Articles that operative under variable thermal conditions are often provided with clearances to accommodate dimensional changes that occur with temperature. For example, section of railroad lines are separated from one another by a gap to provide for extensions in length that occur when the temperature increases. The gap prevents the sections of the railroad from contacting one another and undergoing buckling.
Clearances however, have detrimental effects on the performance of turbomachinery. Efficiency and operating range decrease with larger clearances. One of the detrimental effects of clearance in turbomachinery is related to non-equal thermal expansion by different components that form the turbomachinery such as the impeller, shroud casing and the volute (volutes are attached to the shroud and form a tangential part, resembling the volute of a snail's shell, which collects the fluids emerging from the periphery of the turbomachinery). While the impeller may be additively manufactured to avoid extensive geometry changes under the influence of centrifugal forces at elevated temperatures, shrouds are always expanding when heated and pressurized. This expands the clearance and minimizes efficiency of the turbomachinery. It is therefore desirable to minimize thermal expansion so that such clearances can be minimized and efficiency improved.
BRIEF DESCRIPTIONIn an embodiment, an article comprises a plurality of structural units, wherein each structural unit comprises a first portion; a second portion; wherein the second portion contacts the first portion; and a third portion; wherein the third portion is in communication with the first portion and the second portion and is more compressible than the first portion and the second portion; where the first portion has a first value of a property and where the second portion has a second value of the same property, such that the first value acts as a restraining or enhancing force on the second value; wherein the first portion comprises a first metal and wherein the second portion comprises a second metal that is different from the first metal.
In another embodiment, the structural units comprise a repeat unit.
In yet another embodiment, the repeat unit repeats itself throughout a volume of an article.
In yet another embodiment, the structural unit is periodically spaced.
In yet another embodiment, the structural unit is randomly distributed throughout a volume of an article.
In yet another embodiment, the structural unit has a random shape.
In yet another embodiment, the first portion and the second portion each have domain sizes ranging from 10 micrometers to 20 millimeters and are placed in position using additive manufacturing.
In yet another embodiment, the first portion has a positive coefficient of thermal expansion and wherein the second portion has a negative coefficient of thermal expansion.
In yet another embodiment, the first portion has a larger positive coefficient of thermal expansion when compared with the coefficient of thermal expansion for the second portion.
In yet another embodiment, the article displays no change in shape or dimension upon experiencing a change in ambient conditions.
In yet another embodiment, the article expands with a change in ambient conditions.

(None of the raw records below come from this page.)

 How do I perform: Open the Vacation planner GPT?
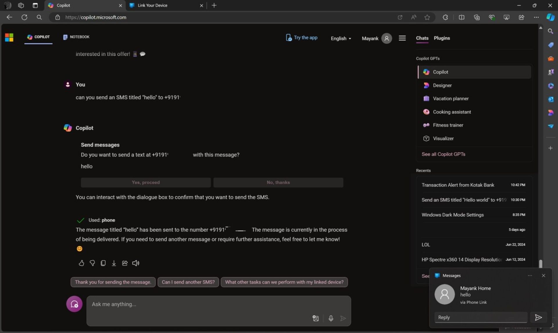(451, 98)
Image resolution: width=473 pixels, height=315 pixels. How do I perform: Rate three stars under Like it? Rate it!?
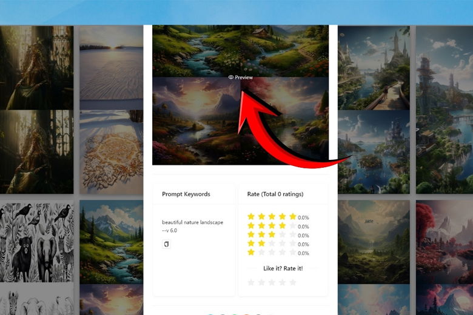click(272, 282)
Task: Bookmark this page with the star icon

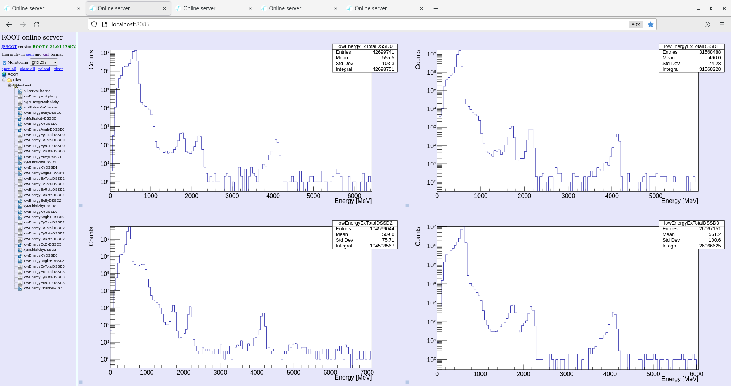Action: tap(651, 24)
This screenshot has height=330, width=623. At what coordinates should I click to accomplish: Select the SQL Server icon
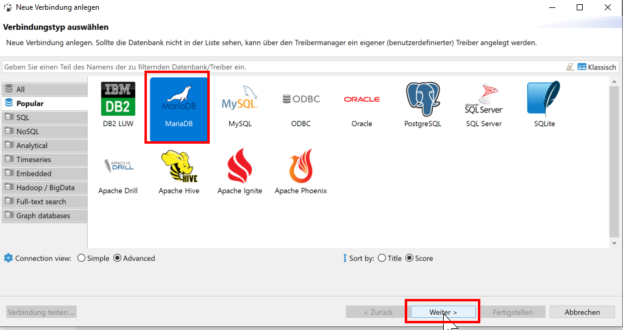click(x=483, y=100)
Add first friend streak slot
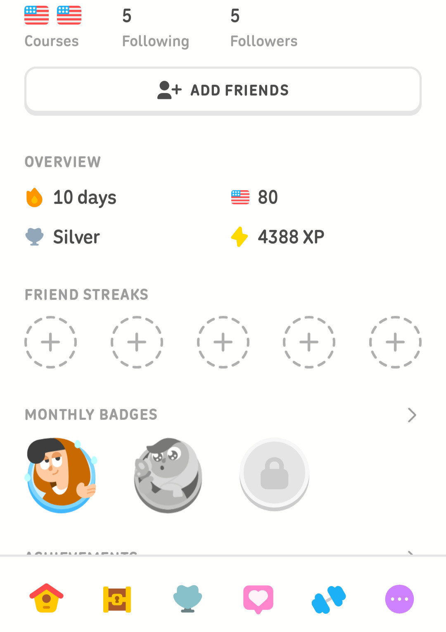Viewport: 446px width, 632px height. pyautogui.click(x=51, y=342)
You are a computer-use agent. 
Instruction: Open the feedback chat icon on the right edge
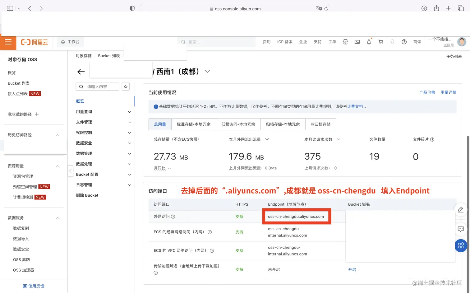(461, 229)
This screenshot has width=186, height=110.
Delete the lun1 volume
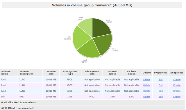pyautogui.click(x=146, y=85)
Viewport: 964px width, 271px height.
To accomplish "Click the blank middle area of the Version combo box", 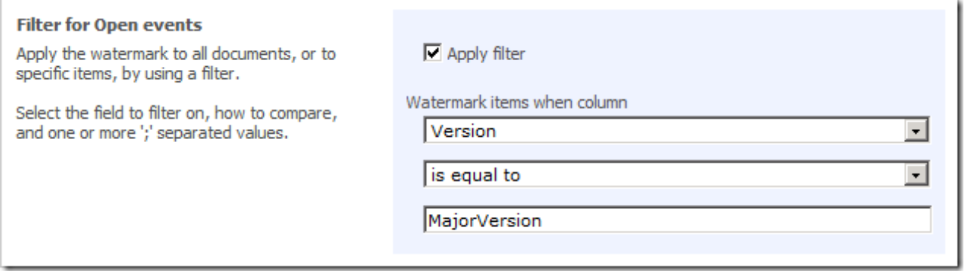I will pyautogui.click(x=697, y=131).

In yet another embodiment, the article contracts with a change in ambient conditions.
In yet another embodiment, the article has a negative Poisson's ratio.
In yet another embodiment, the structural unit further comprises a plurality of first portions and a plurality of second portions, wherein the respective first portions and the respective second portions are in contact with one another.
In yet another embodiment, the structural units are in the form of discrete particles or regions.
In yet another embodiment, the article includes cylinders and pistons used in internal combustion engines, shrouds, gears, casings, rotors, crankshafts, gears and bearing components.
In an embodiment, a method comprises adding a first portion to a second portion via additive manufacturing to form a structural unit; wherein the first portion and the second portion are arranged in a manner to enclose a third portion; wherein the third portion is more compressible than the first portion and the second portion; wherein the first portion has a first value of a property and where the second portion has a second value of the same property, such that the first value acts as a restraining or enhancing force on the second value; and wherein the first portion and the second portion are discrete domains that are in direct contact with one another.
In yet another embodiment, the structural units are arranged to be in the form of a repeat unit.
In another embodiment, the structural unit has a random shape.
In another embodiment, the structural unit is randomly distributed.
The following descriptions should not be considered limiting in any way. With reference to the accompanying drawings, like elements are numbered alike:
A detailed description of one or more embodiments of the disclosed apparatus and method are presented herein by way of exemplification and not limitation with reference to the Figures.
Disclosed herein are articles manufactured via additive manufacturing that comprise at least two portions that are in contact with one another, where each portion has a property that can act as a restraint on the same property displayed by the other portion. The article comprises composite units that contain structural units that comprise a first portion and a second portion that are in contact with one another. The structural units are repeat units that may contain a third portion that is enclosed within the repeat unit and is compressible. The structural units may be periodic or aperiodic. The composite units may also be periodically or aperiodically arranged.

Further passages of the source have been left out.